Published on: Tuesday, June 27, 2023

The Supreme Court on Tuesday threw out the conviction of Billy Raymond Counterman, a Colorado man sentenced to four-and-a-half years in prison for stalking based on his Facebook messages over a period of several years that ranged from the banal to telling her to "die."

In an opinion written by Justice Elena Kagan, the court said threatening words should be evaluated instead through the subjective lens of what the speaker intended.

Prosecutors must demonstrate that a defendant who made a threat acted recklessly — that is, with the knowledge that others could regard their statement as threatening violence — to establish that the speech is a "true threat" and thus no longer covered by the First Amendment.

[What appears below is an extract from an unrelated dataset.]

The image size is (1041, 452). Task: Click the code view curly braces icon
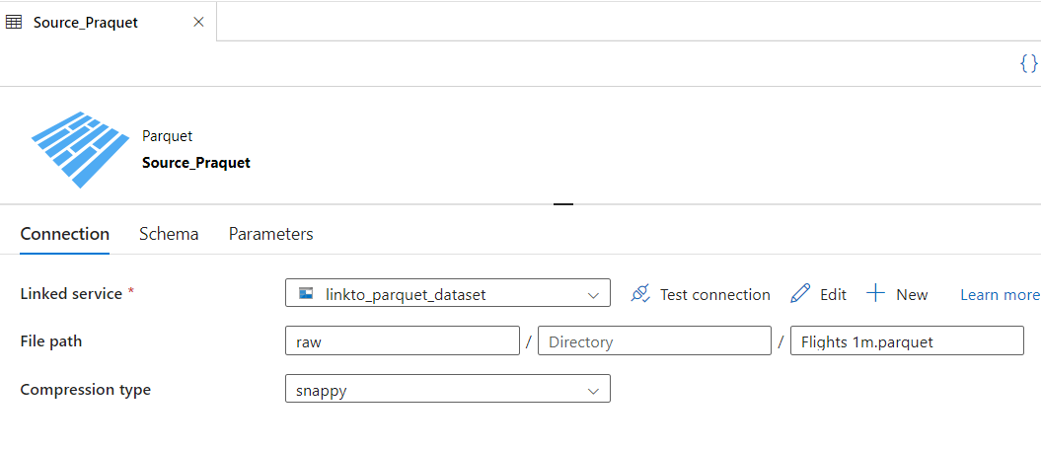(1028, 63)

“The speaker’s fear of mistaking whether a statement is a threat; his fear of the legal system getting that judgment wrong; his fear, in any event, of incurring legal costs—all those may lead him to swallow words that are in fact not true threats,” Justice Kagan wrote.

To avoid that self-censorship, the court said a state must show defendants have some knowledge that their words would be considered harmful in order to convict on true threats. The court said recklessness—a disregard for whether the speech would be considered threatening—is enough.

Counterman was prosecuted under a standard requiring the state to show only that a "reasonable person" would understand the messages as threats. The majority found that violated the First Amendment.

In dissent, Justices Clarence Thomas and Amy Coney Barrett would have upheld Counterman’s conviction.